**O que fazer**.
• a. Diga se cada afirmação concorda com o texto sobre o sacerdote Ignácio, respondendo sim ou não e citando as palavras do texto que decidem: (i) Ignácio passou quatro anos na Bolívia; (ii) Ignácio escalou o Lanín aos 15 anos; (iii) o diagnóstico final foi câncer no cérebro.
• b. Segundo o texto sobre o sacerdote Ignácio, em que cidade ele trabalha como capelão de um colégio?
• c. Escreva a continuação do texto sobre o sacerdote Ignácio, partindo do último parágrafo mostrado.

**Texto fornecido**.
============

Ignácio Palma no dia em que recebeu o telescópio de presente de seus amigos e familiares.

Depois de ordenado, exerceu um ano em igrejas romanas e em 2010 voltou para a Argentina. Inicialmente trabalhou na cidade de Salta e, mais tarde, passou quatro anos em Santa Cruz de la Sierra, na Bolívia, etapa que recorda como “uma experiência muito enriquecedora”. Há vários anos é sacerdote na cidade de Córdoba, onde trabalha como capelão de um colégio e está muito feliz com a responsabilidade de conversar com os alunos e poder ajudá-los em seus problemas cotidianos e dificuldades familiares.

“Por aí as pessoas veem os sacerdotes como alguém especial e não é assim. Cada um faz a sua parte e se todos puxarmos para o mesmo lado procurando o melhor para os outros, faremos um mundo melhor. Porque, na verdade, Deus não nos chama porque somos craques, mas porque fazemos parte do time e temos um papel a cumprir, como em qualquer time de rugby”, diz Ignácio, fazendo um paralelo entre a religião e o esporte que mais ama.

Seguir em frente apesar dos golpes

Além da paixão pelo rugby, seu pai incutiu nele o amor pela escalada de montanhas. “Ele era muito bom nisso, fez muitas expedições e passou esse amor para mim e para meus irmãos. Com 11 anos escalei o Lanín (3.776 metros) e é algo que eu adoro”, diz.

Mas esse esporte o levou a descobrir que algo não estava bem com sua saúde. Há seis anos, em uma de suas caminhadas pelas serras de Córdoba, Ignácio começou a notar algo estranho em seu corpo: “Percebi que o braço direito parou de se mover”.

Na ocasião, ele notou que acontecia o mesmo com sua perna direita. “E, por fim, um amigo me disse que eu tinha mais expressão no lado esquerdo do rosto do que no direito. E ali, Ignácio, sem saber nada de medicina, eu disse: “Tchau, é câncer no cérebro’”, conta. Então começou o processo de consultas e exames médicos e, finalmente, o diagnóstico foi de Parkinson.

Ismael, seu pai, passou para Ignácio e seus irmãos a paixão pela escalada

“E agora você me pergunta como eu lidei com isso. Com calma. Aos 39 anos recebi o diagnóstico de uma doença que apenas 5% dos pacientes têm antes de completar 40 anos. Foi difícil”, reconhece. E, nesse sentido, explica: “A notícia foi dura, mas a gente percebe que o que tem que fazer é se adaptar e aceitar, porque é uma doença crônica, neurodegenerativa e incurável”.

============

**Dados exibidos**.
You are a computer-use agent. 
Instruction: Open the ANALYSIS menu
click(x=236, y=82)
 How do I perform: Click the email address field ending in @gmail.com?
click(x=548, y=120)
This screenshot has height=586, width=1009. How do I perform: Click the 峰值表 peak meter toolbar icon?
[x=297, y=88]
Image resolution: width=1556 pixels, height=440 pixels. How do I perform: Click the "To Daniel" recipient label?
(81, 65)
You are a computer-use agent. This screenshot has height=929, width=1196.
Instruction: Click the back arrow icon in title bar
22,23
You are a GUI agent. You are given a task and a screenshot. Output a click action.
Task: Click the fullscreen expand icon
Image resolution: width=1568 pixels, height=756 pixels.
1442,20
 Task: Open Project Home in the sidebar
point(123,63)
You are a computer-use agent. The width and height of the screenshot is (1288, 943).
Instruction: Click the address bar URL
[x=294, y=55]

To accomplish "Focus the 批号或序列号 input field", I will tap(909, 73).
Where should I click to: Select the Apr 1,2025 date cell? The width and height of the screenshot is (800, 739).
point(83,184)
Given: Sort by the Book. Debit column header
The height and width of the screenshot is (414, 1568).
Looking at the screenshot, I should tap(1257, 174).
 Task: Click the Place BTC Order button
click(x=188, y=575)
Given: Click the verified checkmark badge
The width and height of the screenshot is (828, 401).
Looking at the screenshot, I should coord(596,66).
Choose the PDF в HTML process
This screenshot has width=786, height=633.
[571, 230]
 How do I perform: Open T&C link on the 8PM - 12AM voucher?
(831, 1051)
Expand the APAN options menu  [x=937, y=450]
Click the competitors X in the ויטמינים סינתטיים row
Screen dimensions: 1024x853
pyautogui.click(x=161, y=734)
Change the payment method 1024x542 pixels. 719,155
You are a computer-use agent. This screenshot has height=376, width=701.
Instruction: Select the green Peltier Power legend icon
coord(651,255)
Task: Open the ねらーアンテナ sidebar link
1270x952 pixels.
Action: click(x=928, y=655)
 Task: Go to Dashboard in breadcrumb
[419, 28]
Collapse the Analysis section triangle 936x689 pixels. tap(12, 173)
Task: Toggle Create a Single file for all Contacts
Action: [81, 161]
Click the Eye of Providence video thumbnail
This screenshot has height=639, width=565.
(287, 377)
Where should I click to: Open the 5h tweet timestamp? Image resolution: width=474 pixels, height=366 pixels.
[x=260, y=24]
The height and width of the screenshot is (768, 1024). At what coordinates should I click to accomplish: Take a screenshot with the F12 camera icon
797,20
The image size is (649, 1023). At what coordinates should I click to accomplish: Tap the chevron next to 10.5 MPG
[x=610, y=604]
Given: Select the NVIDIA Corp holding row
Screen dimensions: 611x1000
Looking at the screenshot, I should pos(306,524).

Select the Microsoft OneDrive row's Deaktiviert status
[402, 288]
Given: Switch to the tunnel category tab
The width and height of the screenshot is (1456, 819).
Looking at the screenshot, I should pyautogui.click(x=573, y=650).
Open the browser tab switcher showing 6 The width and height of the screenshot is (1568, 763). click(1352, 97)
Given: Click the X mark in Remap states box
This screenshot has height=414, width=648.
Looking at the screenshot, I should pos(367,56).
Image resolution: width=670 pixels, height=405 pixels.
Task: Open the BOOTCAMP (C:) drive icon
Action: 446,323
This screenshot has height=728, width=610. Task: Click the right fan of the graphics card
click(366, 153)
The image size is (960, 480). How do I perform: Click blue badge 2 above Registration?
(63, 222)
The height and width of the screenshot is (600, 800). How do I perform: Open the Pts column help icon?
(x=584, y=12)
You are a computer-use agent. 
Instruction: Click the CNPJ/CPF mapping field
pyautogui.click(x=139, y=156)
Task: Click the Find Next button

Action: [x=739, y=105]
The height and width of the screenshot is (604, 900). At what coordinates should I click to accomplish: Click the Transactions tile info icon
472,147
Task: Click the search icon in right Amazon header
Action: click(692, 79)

============

**Respostas**.
• a.
(i) Sim: "passou quatro anos em Santa Cruz de la Sierra, na Bolívia".
(ii) Não: "Com 11 anos escalei o Lanín (3.776 metros)".
(iii) Não: "finalmente, o diagnóstico foi de Parkinson".

• b. Em Córdoba.

• c.
Como em todas as experiências ao longo de sua vida, Ignácio parou para refletir e mais uma vez trouxe o rugby para suas palavras: “É como quando marcam três tries seguidas em cima de você: se ficar nisso, você não sai mais. Espera em vez de reagir e perde o jogo. Aceitei o que tinha e o Parkinson me ensinou muito. Fez-me valorizar muitas coisas que antes não valorizava. Agora estou feliz porque posso continuar trabalhando, compartilhando momentos com meus entes queridos e posso caminhar”.

“Ajudou-me a ser muito mais simpático, a gerar empatia e me aproximou das pessoas que sofrem, que padecem dores. Você pode dar a eles um conselho vivido e não teórico. Para mim, o Parkinson foi uma espécie de doutorado”, acrescenta.

A imagem de um dos momentos mais especiais para Ignácio Palma e que o acompanha todos os dias sobre sua mesa de trabalho.

A doença fez com que Ignácio valorizasse os mais diversos assuntos, entre eles, destaca um fato específico que vem marcando seus últimos anos: “Sempre gostei de astronomia e por não poder praticar esportes encontrei uma nova paixão. Ao saber disso, meus amigos e familiares se reuniram e me presentearam com um telescópio. Agora sou fã, montei um estúdio e passo lá todos os meus momentos livres”. Hoje guarda como sua maior riqueza a foto desse dia, que registrou um dos momentos mais importantes e emocionantes da sua vida.

E depois de pensar um pouco mais, Ignácio diz ao La Nación: “Sempre me lembro de um treinador que tive quando eu era menino que nos insistia, o tempo todo, que precisávamos buscar apoio. Não o try, o apoio. Se você vai direto ao try, fica sozinho, se for com apoio avança constantemente, e na vida é a mesma coisa. Você tem que buscar apoio, é a única forma de enfrentar as dificuldades. Então, o jogo da vida é jogado em equipe”.